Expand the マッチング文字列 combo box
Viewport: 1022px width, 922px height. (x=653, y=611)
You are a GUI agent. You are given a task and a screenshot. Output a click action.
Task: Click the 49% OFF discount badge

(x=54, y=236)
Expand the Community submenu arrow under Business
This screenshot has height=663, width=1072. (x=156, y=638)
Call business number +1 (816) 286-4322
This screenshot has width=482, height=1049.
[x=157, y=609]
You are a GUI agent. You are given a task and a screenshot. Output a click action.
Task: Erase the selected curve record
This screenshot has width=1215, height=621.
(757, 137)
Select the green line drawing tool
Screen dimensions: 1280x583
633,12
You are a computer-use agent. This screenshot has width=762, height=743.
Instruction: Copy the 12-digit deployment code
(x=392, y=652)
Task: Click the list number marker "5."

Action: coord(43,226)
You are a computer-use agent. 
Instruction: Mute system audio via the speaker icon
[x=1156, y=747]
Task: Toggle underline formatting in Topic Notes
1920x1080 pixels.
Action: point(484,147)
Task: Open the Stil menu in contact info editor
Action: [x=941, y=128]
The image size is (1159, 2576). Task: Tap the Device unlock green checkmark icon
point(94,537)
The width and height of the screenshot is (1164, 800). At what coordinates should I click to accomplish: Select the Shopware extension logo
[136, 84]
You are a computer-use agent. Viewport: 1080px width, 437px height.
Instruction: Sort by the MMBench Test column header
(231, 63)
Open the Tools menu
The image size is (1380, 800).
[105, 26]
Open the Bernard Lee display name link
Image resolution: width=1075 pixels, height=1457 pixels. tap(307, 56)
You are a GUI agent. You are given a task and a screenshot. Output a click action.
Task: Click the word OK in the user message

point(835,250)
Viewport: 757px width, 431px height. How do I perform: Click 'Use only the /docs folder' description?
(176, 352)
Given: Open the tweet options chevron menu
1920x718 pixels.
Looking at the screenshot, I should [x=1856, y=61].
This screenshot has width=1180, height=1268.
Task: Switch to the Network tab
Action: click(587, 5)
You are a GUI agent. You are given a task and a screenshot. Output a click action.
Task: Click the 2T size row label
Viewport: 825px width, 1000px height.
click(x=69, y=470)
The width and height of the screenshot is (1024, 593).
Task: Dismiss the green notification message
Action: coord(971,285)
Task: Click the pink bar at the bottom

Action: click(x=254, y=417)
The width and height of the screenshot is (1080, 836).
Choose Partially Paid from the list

═══

■ Brief: Please collect every line in the data above that contains the word "green". Treat uppercase and lowercase as different.

■ Reply to the exercise:
Select the green line drawing tool
The image size is (1159, 2576). Task: Tap the Device unlock green checkmark icon
Task: Dismiss the green notification message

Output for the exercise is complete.